## SOURCE PASSAGE
* * * *

Optimists say every cloud has a silver lining. Often, though, it takes time to see the silver. When the storm clouds of COVID blew in, and our shuls and yeshivas closed, I wondered how we would manage. I don’t merely refer to the practical challenges of being home with our kids every day, but also how would our family fare spiritually without minyanim and shul groups, rabbis and teachers?

For us, the answer appeared gradually, almost organically. One Friday night during Kabbalas Shabbos at home, I invited our young children down to our basement “shul.” No, not to recite with me the requisite pesukim, but to sing the corresponding Carlebach compositions. I taught them first the slow, measured nigun of “Mizmor, Mizmor Shir… The whole world is waiting to sing the song of Shabbos…” And then we continued to the quicker, jauntier “Tov Lehodos Lashem” as we rose and danced. If you’ve ever danced—I mean really danced—with little ones, then you know it’s something special. It’s the stuff our children (and we too) will always remember.

* * * *

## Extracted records
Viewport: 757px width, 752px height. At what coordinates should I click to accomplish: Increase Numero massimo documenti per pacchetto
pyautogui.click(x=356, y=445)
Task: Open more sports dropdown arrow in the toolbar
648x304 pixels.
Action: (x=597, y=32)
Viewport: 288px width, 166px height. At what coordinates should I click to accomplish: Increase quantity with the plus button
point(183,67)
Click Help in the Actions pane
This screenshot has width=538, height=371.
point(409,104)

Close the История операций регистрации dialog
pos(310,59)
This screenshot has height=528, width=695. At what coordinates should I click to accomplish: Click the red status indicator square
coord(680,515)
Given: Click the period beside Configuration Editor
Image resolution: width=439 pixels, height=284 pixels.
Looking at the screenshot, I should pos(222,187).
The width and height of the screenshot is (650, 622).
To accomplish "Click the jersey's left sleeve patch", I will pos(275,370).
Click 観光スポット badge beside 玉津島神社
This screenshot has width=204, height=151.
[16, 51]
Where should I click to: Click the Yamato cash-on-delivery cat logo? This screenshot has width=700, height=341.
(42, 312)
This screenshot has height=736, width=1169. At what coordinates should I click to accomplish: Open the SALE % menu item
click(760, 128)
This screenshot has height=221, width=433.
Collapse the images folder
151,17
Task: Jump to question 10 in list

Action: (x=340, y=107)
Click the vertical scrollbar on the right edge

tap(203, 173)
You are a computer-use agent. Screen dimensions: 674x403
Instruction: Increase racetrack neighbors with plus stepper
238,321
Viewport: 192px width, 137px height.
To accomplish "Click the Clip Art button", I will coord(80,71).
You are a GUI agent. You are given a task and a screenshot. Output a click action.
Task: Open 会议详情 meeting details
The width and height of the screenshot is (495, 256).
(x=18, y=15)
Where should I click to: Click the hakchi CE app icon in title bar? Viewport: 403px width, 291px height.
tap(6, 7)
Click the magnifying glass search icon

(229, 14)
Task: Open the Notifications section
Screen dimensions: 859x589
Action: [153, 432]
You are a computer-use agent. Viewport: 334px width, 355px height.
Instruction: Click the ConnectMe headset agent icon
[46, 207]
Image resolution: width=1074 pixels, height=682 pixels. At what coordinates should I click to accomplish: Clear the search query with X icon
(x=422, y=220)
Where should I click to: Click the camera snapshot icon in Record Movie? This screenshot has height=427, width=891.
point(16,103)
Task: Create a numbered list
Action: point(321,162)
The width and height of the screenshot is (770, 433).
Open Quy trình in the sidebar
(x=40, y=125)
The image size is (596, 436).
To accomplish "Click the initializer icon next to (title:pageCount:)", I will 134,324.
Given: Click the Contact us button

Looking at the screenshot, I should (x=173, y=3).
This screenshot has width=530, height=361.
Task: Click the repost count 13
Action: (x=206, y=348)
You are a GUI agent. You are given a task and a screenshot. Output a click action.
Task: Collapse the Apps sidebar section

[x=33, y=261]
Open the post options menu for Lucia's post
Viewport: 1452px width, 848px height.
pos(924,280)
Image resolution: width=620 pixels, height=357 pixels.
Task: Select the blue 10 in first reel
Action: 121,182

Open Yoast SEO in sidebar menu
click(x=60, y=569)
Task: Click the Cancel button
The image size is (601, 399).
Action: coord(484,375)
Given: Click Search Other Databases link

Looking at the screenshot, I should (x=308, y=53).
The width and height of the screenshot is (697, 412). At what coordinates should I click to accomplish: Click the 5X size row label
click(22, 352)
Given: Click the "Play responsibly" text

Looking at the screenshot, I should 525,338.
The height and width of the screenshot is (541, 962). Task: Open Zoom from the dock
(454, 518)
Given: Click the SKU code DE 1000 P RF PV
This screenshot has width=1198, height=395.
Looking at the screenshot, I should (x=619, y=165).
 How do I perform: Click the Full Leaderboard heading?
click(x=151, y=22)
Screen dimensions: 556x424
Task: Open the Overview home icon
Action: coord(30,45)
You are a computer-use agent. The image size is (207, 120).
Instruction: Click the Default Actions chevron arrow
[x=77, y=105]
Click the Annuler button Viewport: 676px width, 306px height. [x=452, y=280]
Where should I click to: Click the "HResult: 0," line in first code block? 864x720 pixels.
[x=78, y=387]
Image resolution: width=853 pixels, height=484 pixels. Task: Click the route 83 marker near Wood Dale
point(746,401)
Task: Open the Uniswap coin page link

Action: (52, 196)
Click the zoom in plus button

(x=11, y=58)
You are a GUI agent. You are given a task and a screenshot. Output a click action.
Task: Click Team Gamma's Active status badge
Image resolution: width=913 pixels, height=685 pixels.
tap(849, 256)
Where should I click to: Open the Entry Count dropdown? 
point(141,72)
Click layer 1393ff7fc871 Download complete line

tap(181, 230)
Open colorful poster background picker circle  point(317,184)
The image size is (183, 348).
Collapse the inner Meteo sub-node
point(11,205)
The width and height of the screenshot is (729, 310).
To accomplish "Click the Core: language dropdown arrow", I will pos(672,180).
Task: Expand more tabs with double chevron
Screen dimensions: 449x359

* * * *

## USING THE INFORMATION
1. Repeat the part of the COVID passage starting with "Optimists say every" and going on through "rabbis and teachers?".
2. In the COVID passage, which nigun did the writer teach the children first?
The entries can be left aside.

## SOLUTIONS PER TASK
1.
Optimists say every cloud has a silver lining. Often, though, it takes time to see the silver. When the storm clouds of COVID blew in, and our shuls and yeshivas closed, I wondered how we would manage. I don’t merely refer to the practical challenges of being home with our kids every day, but also how would our family fare spiritually without minyanim and shul groups, rabbis and teachers?

2. The slow, measured nigun of "Mizmor, Mizmor Shir."